Army public health strengthened by transformation
April 8, 2010
The Army's public health capabilities are being integrated to form a new U.S. Army Public Health Command. The integration is part of the Army Medical Command's transformation from a "sick-care" system to a "health-care" system-one that emphasizes prevention and sustaining good health.
The USAPHC will incorporate select missions of the U.S. Army Center for Health Promotion and Preventive Medicine and the U.S. Army Veterinary Command. This integration will occur in phases over a two-year period that began with USACHPPM's conversion to the U.S. Army Public Health Command (Provisional) Oct. 1, 2009, and will end when the USAPHC reaches its full operational capability, targeted for Oct. 1, 2011.
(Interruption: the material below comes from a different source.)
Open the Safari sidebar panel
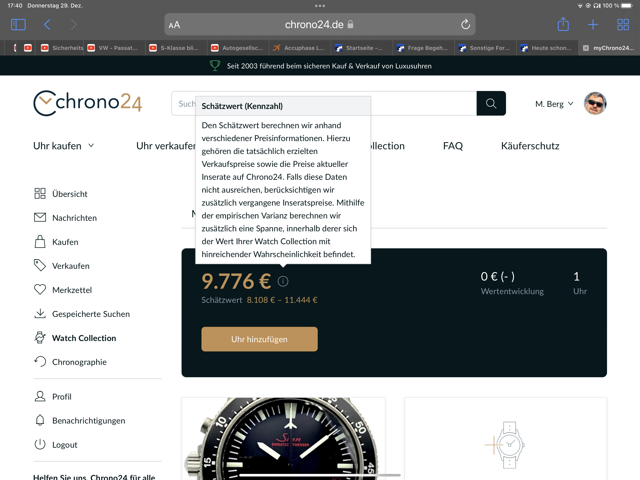Screen dimensions: 640x480 pyautogui.click(x=18, y=24)
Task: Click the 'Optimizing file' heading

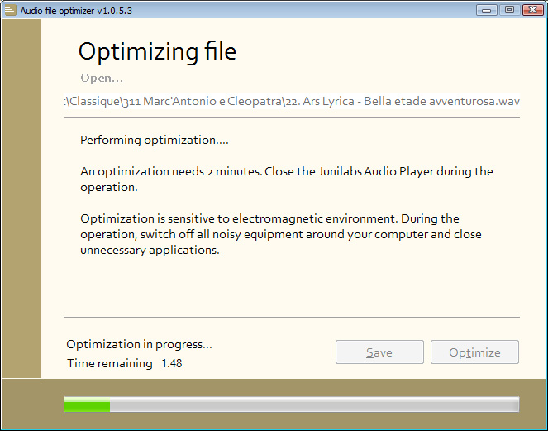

Army public health focuses on promoting health and preventing disease, injury and disability in Soldiers and military retirees, their families, and Army civilian employees. As well, the USAPHC will oversee effective execution of full-spectrum veterinary services throughout the DOD.
"To facilitate a smooth transition as well as synchronize and standardize public health services, we stood up a USAPHC Transition Team," Brig. Gen. Timothy K. Adams, the USAPHC (Prov) commander said. "The team serves as an advisory team and conducts the staff analyses necessary to fully establish the USAPHC."
The team consists of several working groups with representation from MEDCOM, MEDCOM's Regional Medical Commands, USACHPPM, VETCOM, DOD Veterinary Service Activity, the Proponency Office for Preventive Medicine, and the Armed Forces Health Surveillance Center.
Lead by John Resta, USAPHC (Prov) scientific advisor, and Col. Gary Vroegindewey, assistant chief of the Veterinary Corps, the team currently is developing a detailed plan to stand up the new command, starting with a concept of operations.
"This effort should cause little disruption in service to our customers," Vroegindewey said. "While the USAPHC is transforming, we expect that customers of the former USACHPPM and the VETCOM will deal with the same organizational contacts in the same locations where they currently have relationships."
Customers may not notice effects from forming the new command, but those involved in planning how it will eventually look and function are engaged in multiple brainstorming and analysis sessions, producing reams of slides and documents. The CONOPS was the first major document to test the results of these labors.
Public health services to installations will be organized under the command of regional medical commands or medical treatment facilities, he explained. Current VETCOM branches will merge with existing preventive medicine services to form unified installation-level teams.
"One of the biggest pieces of the CONOPS is developing coordinated and integrated organizational relationships to effectively execute missions of mutual interest," Resta said, noting that the Army Enterprise model is being used.
Resta said there will be five public health regions with subordinate public health command districts. The regions currently are located where the former USACHPPM subordinate commands were: Landstuhl, Germany; Camp Zama, Japan; Fort Meade, Md.; Fort Sam Houston, Texas; and Joint Base Lewis-McChord, Wash.
The plan also proposes to make what was the USACHPPM headquarters a public health institute with responsibility for developing best practices and standardizing services and programs, Resta said. The institute also would provide reach-back technical expertise and one-of-a-kind services in areas such as laboratory sciences and toxicology. It will remain at Aberdeen Proving Ground, Md. A small headquarters element would oversee the entire USAPHC from Fort Sam Houston.
With the CONOPs approved, the next phase of the USAPHC transition can begin, Vroegindewey said. In this phase, the USAPHC (Prov) will assume operational control of the VETCOM, and the MEDCOM's continental U.S. regional medical commands will assume operational control of installation-level veterinary service assets in their areas of responsibility. The approval of the concept plan by the Department of the Army is expected to take four to six months.